**Request:** Return every item below verbatim, leaving the pictures out of your answer.

**Task input:**
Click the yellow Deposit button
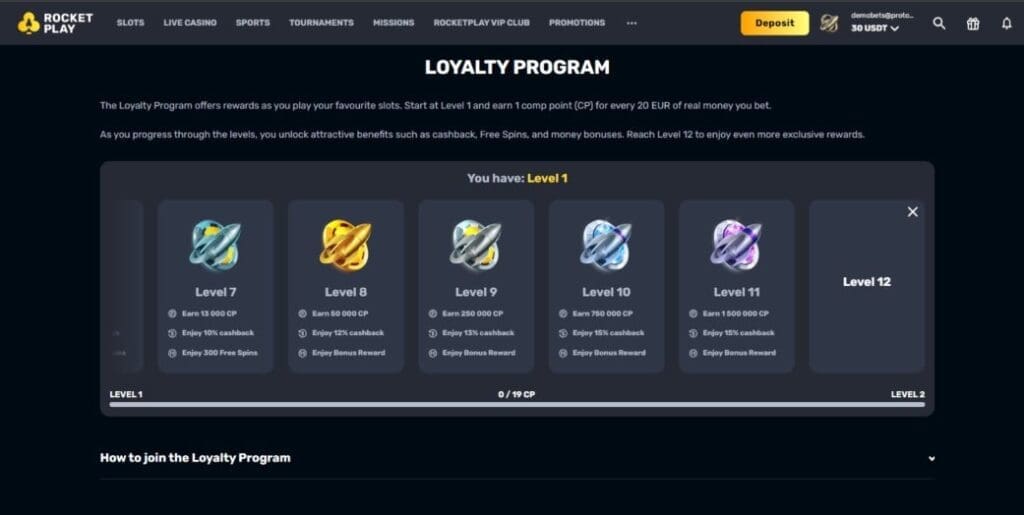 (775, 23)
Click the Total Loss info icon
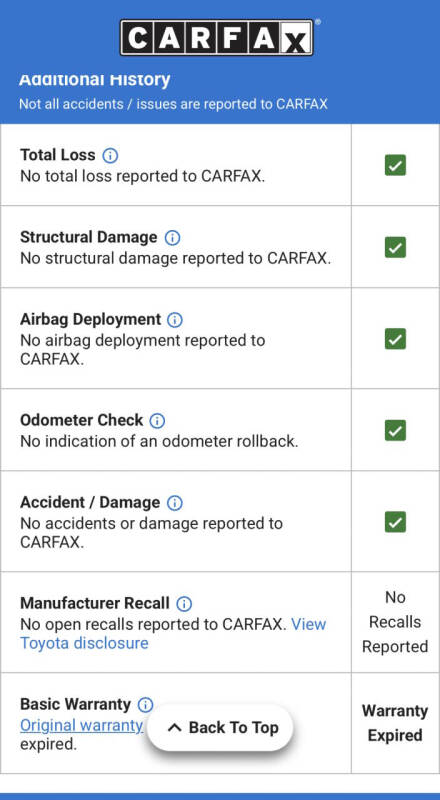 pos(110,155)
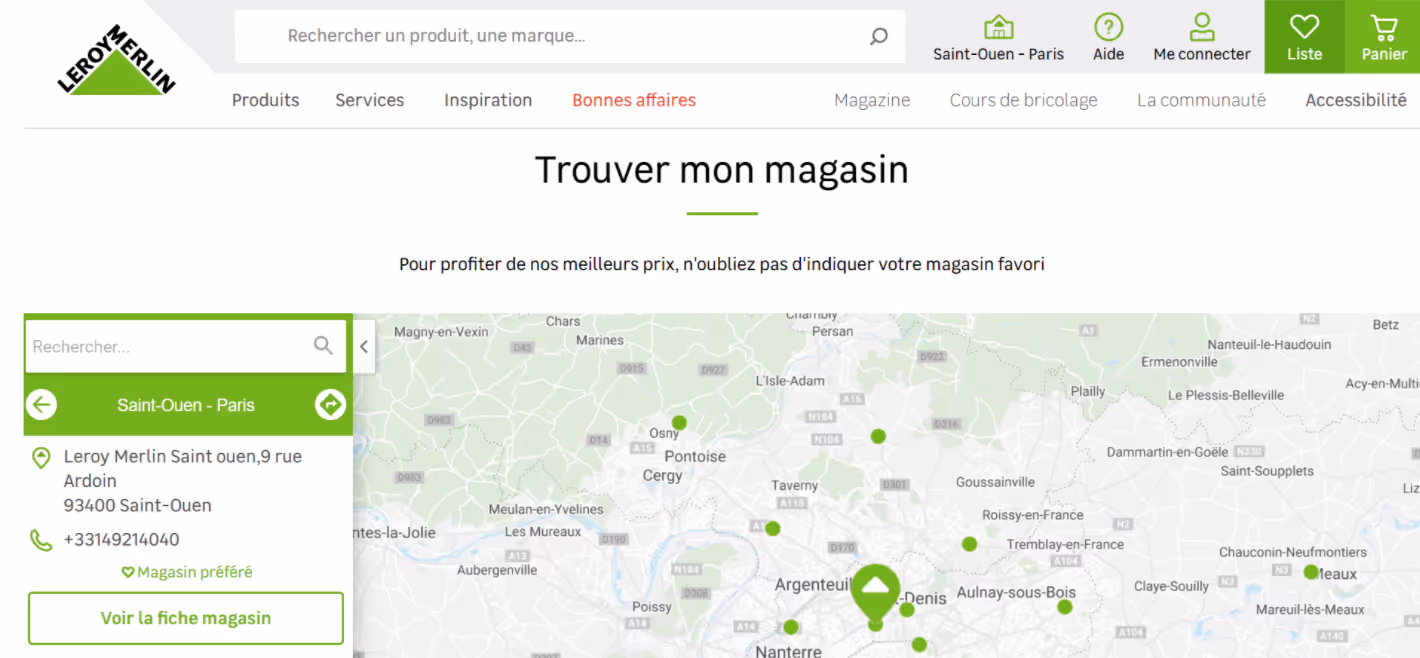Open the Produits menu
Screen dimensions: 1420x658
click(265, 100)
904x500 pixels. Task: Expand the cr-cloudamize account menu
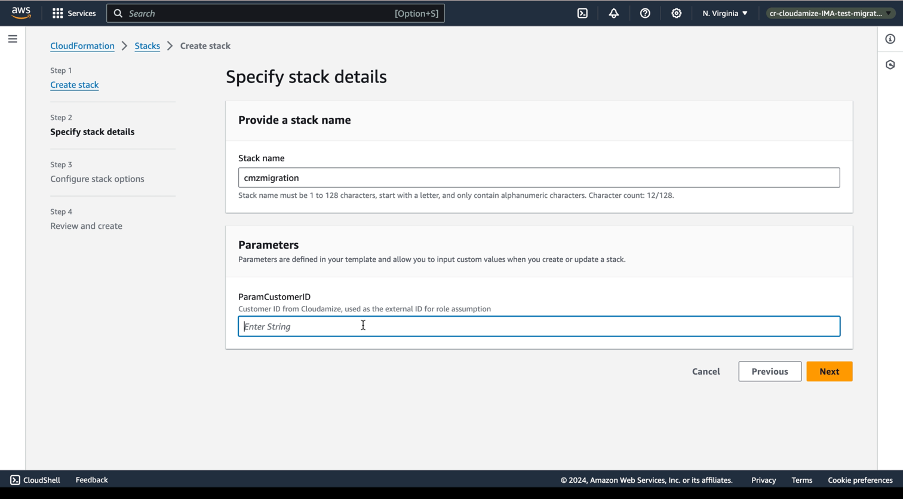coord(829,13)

**Task solution:**
Click the yellow Deposit button
 (775, 23)
Click the Total Loss info icon
 pos(110,155)
Open the Produits menu
Screen dimensions: 1420x658
click(265, 100)
904x500 pixels. Task: Expand the cr-cloudamize account menu
coord(829,13)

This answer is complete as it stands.